Thwala told The Daily Sun that when Bususiwe’s daughter, Ester was admitted she was not able to do anything. Now Chauke is able to speak, move around and eat solid food.
Caring for people living with disabilities has always been a challenge. However, for unemployed Thwala it has become her passion. The centre operates in a 3 room house in her backyard.
The centre cares for children with cerebral palsy and other disabilities. However, the place is not big enough to cater for the needs of 26 children.
“We are having challenges such as cleaning material, transport, toiletry and wheelchairs. We knocked at all possible doors all in vain trying to get a place to build a promised centre. Many children depend on the centre for their social contact with other kids living with the same condition.
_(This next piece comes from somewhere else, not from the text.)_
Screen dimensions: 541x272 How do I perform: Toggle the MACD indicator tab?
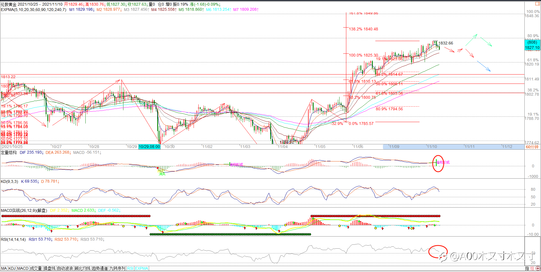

They ease their pain well and train them,” she said.
Many children living with disabilities are isolated at home because they have no one to communicate with. Thwala said with the centre, the children have a sense of belonging simply “because we really show them love and care”.
Most of the children who come to the centre are from not well to do families. Thwala said: “We provide meals twice a day.”
She has pleaded for support from a professional physiotherapist to provide therapy training.
“The centre is unable to get assistance. We are not registered but we have a comprehensive business plan. We only need certificates to continue applying and secure funding from the government,” she said.
In March 2021, the foundation was given 11 buggy wheelchairs and blankets. The wheelchairs were courtesy of two non-profit organisations: the Paige Project and Boikanyo – the Dion Herson Foundation.